Jürgen Hinzpeter

Jürgen Hinzpeter (6 July 1937 – 25 January 2016)[1] was a German journalist best known for his coverage of South Korean topics.

Jürgen Hinzpeter
Born(1937-07-06)6 July 1937
Died25 January 2016(2016-01-25) (aged 78)
Ratzeburg, Germany
OccupationJournalist
Years active1963–1995
Known forReporting the Gwangju uprising in South Korea
SpouseEdeltraut Brahmstaedt
Awardsthe Song Kun-Ho Journalism Prize and the Cameraman of the Month award

Hinzpeter was a reporter for the ARD and the only journalist to film the massacres during the Gwangju uprising in South Korea in 1980. His footage was delivered to Germany and broadcast worldwide.[2][3] He reported about the student uprising and the leader Kim Dae-jung who later became President of South Korea. In Gwangju there is a memorial honoring Hinzpeter erected by the May 18 Memorial Foundation.[4]

Career

Hinzpeter was eager to become a doctor during his school days, but joined the Hamburg branch of ARD, Germany's regional public-service broadcaster, as the TV station cameraman in 1963, changing his career path to journalism. In early 1967, he was assigned to Hong Kong, where the ARD had its only branch in East Asia. Covering the Vietnam War, he was injured in Saigon in the spring of 1967. After that, he transferred to the Tokyo branch of the ARD and worked as a correspondent there for nearly 17 years from 1973 to 1989.[5][6]

Hinzpeter visited Korea several times as the ARD's Japanese correspondent.[7] He recorded a large number of public security incidents under the Park Chung Hee regime and did interviews with Kim Young-sam, who was under house arrest just before the 18 May Democratic Uprising.[5][6][7]

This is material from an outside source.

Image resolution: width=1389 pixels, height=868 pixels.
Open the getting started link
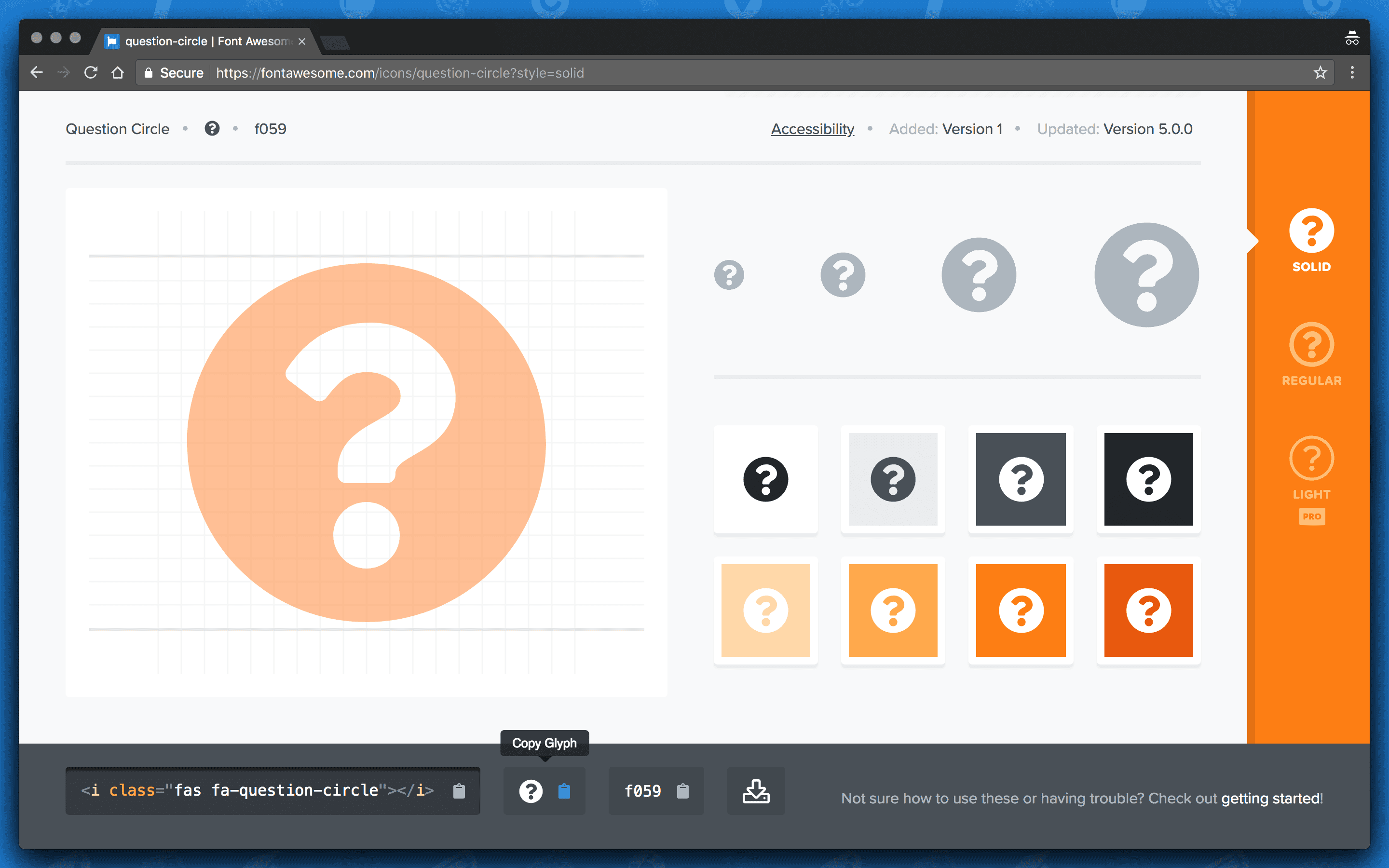(x=1270, y=798)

On 19 May 1980, when the Democratic Uprising was in progress, Paul Schneiss, Pastor of the East Asia Germany Mission, arranged for Hinzpeter to go to Gwangju from Japan. On the early morning of 20 May he covertly entered Gwangju.[5][8] Hinzpeter filmed the Kwangju massacre, where young people were beaten with billy clubs and trampled underfoot, and the bodies of other young people were seen in the provincial government building, on ten rolls of film. Smuggling out his film, Hinzpeter hid it in a big metal can of biscuits decorated to look like a wedding gift. He flew to Tokyo and sent the film to Germany. Hinzpeter returned to Gwangju on 23 May to photograph the liberation of Gwangju, when martial law was withdrawn and the citizens' local self-government was formed.[5][6][7] He was emotionally shaken by the brutal events he witnessed.[6][9]

Hinzpeter's film was immediately shared with many countries through the ARD, and it was incorporated in and broadcast as a documentary titled Korea standing at a crossroads in September of that year.[5][6][10] The documentary was secretly screened in the Fifth Republic of Korea, where the media was being tightly controlled at the time.[3][5] Most of the video materials related to the Gwangju Democratization Movement known today were collected by Hinzpeter. Covering protests at Gwanghwamun intersection in November 1986, the end of the republic, Hinzpeter was beaten by plainclothes officers and received a neck spine injury. After retiring from journalism in 1995, he settled in Ratzeburg, Germany.[5]

The video taken by Hinzpeter at Gwangju was released in an episode of KBS 1TV's Sunday Special in 2003 entitled "May 1980 - Blue Eyed Witnesses" (Korean80년 5월 - 푸른 눈의 목격자).[10] The 2017 film A Taxi Driver centers on Kim Man-seob, a dramatization of the taxi driver who helped Hinzpeter during the uprising.[11]

Awards and honors

In 2003, Hinzpeter was awarded the "Song Gun-ho Press Award" by the South Korean journalist association in recognition of his contribution to the South Korean democratization movement.[5][12] On 19 May 2005, he was awarded a special prize by the Korea Broadcast Camera Journalists Association.[13]

Later life and death

With his chronic heart disease temporarily putting him in a life-threatening condition in 2004, Hinzpeter revealed his desire to be buried in Gwangju after his death.[14] Dramatically recovering his health, he attended the twenty-fifth ceremony for the Democratic Uprising and continued his activities, including writing his memoirs.[14]

Hinzpeter died on 25 January 2016, at the age of 78 at the University of Lübeck in Germany.[15] Another source said that he died in his hometown of Ratzeburg, northern Germany.[16][17][18] Though he had expressed the desire to be buried in Gwangju, his family did not honor that wish.[19] Instead, a memorial tombstone containing his nail clippings and hair, which Hinzpeter had left in the city in 2005,[20] was installed in a special memorial garden in Gwangju by the May 18 Memorial Foundation on 16 May 2016.[4][16][19]